[Supplied passage]
#####
In an earlier posting I discussed how the mantle of leadership is a heavy responsibility, much of it discharged in an irresponsible and self-aggrandizing manner. I suggested that when power is abused, the people can suffer in many ways: physically, economically, and, perhaps most significantly, spiritually. I also suggested that the world is hungry for direction from those who are selfless and morally centered. Today I’d like begin discussing how to achieve such leadership.
The beginnings of change, I believe, lie in cultivating a more aware citizenry through improvements in education. Such a citizenry would then have the means to resist a phenomenon all too apparent in recent years, the drift toward simplistic thinking, the kind of thinking that allows politicians to go unchallenged in their abuse of rhetoric and logic. Consider such statements as “You are either with us, or you are with the terrorists,” (George Bush); “We aren’t the government; we’re the people who have come to fix government,” (Mike Harris, former Premier of Ontario); “People who criticize the Afghan mission aren’t supporting the troops,” (Stephen Harper, Prime Minister of Canada).
What changes should be made? Ask a Canadian student the historical significance of a man named Macdonald and they might say he constructed the golden arches as readily as they might identify him as Canada’s first Prime Minister, the man responsible for building the Canadian Pacific Railway. I don’t know how it is in other jurisdictions, but in Ontario, only one course in History is mandatory; I would make it required throughout the four years of high school, so that upon graduation, each student would have had some exposure to Canadian, British, Ancient and World History, thereby possessing a tool invaluable to informed democratic participation: context.
#####
[Work instructions]
(a) According to the posting on leadership and education, why would the author make History a required course throughout all four years of high school?
(b) From the posting on leadership and education, extract the text starting with "What changes should" and going on through "democratic participation: context.".

[Records supplied]
#####
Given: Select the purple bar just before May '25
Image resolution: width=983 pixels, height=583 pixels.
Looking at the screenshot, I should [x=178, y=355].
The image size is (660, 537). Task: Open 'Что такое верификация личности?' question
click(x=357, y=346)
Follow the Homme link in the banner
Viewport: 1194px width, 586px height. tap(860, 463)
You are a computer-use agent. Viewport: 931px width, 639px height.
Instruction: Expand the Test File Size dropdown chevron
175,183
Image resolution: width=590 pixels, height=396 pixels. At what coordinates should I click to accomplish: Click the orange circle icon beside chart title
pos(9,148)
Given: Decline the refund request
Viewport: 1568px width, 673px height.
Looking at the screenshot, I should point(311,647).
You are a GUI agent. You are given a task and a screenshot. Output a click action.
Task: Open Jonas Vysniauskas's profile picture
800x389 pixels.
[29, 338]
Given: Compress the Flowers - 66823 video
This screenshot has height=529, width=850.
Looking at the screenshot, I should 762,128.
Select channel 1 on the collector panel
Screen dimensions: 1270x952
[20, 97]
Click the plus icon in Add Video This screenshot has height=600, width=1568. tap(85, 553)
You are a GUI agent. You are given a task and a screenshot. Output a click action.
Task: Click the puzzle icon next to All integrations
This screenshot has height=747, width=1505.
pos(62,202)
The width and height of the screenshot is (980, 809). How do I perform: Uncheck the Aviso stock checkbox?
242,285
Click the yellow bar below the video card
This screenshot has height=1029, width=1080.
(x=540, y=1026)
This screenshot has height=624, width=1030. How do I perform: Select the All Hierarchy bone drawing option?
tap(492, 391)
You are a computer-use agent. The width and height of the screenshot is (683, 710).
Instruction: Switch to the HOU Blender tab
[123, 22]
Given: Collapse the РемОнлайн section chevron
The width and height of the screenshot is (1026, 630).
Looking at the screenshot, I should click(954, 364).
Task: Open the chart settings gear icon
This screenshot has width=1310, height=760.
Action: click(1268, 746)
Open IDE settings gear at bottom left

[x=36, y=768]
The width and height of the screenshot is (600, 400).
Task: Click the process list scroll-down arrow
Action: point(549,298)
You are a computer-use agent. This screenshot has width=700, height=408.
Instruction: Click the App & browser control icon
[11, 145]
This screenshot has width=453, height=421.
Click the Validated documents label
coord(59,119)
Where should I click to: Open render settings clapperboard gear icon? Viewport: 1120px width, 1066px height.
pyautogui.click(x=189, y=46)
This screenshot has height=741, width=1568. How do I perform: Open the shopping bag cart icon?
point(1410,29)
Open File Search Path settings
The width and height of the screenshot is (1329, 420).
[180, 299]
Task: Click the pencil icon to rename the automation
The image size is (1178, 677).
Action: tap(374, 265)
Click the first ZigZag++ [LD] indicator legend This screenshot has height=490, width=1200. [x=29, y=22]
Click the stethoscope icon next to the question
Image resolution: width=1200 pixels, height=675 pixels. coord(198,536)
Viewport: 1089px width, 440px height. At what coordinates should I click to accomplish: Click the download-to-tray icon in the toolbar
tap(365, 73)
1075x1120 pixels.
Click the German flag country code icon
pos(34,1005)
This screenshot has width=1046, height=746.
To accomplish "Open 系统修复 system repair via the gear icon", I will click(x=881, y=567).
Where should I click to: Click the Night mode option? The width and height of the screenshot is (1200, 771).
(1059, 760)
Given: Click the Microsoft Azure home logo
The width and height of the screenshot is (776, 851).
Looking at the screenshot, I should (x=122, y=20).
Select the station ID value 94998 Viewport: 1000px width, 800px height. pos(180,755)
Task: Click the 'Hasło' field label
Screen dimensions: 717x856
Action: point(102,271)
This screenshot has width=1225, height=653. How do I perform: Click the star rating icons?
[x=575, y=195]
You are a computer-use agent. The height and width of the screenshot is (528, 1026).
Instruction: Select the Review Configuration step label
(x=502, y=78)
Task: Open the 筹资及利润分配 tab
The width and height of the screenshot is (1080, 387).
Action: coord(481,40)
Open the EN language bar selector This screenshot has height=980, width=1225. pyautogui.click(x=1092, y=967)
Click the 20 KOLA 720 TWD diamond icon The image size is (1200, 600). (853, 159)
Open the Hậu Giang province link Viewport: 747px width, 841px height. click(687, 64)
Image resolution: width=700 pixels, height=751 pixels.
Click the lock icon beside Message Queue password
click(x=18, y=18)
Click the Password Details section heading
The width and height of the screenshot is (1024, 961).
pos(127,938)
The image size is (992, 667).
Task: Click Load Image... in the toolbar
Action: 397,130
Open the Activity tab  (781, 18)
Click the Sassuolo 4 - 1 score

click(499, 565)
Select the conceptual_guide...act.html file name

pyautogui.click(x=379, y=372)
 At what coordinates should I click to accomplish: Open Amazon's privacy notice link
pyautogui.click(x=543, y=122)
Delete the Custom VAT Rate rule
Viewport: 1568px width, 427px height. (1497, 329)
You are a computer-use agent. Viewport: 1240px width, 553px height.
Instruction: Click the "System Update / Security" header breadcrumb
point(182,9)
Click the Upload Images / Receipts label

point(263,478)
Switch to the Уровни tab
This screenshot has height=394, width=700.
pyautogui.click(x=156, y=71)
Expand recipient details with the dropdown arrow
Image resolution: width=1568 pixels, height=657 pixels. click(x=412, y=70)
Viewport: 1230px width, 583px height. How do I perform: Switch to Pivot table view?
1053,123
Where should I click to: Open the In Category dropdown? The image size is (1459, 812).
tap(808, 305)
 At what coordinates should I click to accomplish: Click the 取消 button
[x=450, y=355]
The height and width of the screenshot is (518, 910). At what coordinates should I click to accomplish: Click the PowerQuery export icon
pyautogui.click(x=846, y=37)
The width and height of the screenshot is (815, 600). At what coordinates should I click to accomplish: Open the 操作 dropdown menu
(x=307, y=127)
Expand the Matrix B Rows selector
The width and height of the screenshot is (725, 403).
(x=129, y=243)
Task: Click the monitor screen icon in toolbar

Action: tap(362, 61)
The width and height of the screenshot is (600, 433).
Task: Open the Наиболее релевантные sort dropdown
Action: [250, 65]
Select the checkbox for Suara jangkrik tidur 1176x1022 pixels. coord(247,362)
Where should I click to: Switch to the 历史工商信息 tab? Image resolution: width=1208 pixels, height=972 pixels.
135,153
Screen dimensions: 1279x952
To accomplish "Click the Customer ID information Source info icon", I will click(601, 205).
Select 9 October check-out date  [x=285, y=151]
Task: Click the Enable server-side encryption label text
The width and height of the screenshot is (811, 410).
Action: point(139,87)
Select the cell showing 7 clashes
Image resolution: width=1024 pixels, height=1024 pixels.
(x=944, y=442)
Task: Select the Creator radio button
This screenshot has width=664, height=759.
#####
[Responses by task]
(a) The author wants every graduating student to have had some exposure to Canadian, British, Ancient and World History. That exposure would give each student context, which the author calls a tool invaluable to informed democratic participation.

(b)
What changes should be made? Ask a Canadian student the historical significance of a man named Macdonald and they might say he constructed the golden arches as readily as they might identify him as Canada’s first Prime Minister, the man responsible for building the Canadian Pacific Railway. I don’t know how it is in other jurisdictions, but in Ontario, only one course in History is mandatory; I would make it required throughout the four years of high school, so that upon graduation, each student would have had some exposure to Canadian, British, Ancient and World History, thereby possessing a tool invaluable to informed democratic participation: context.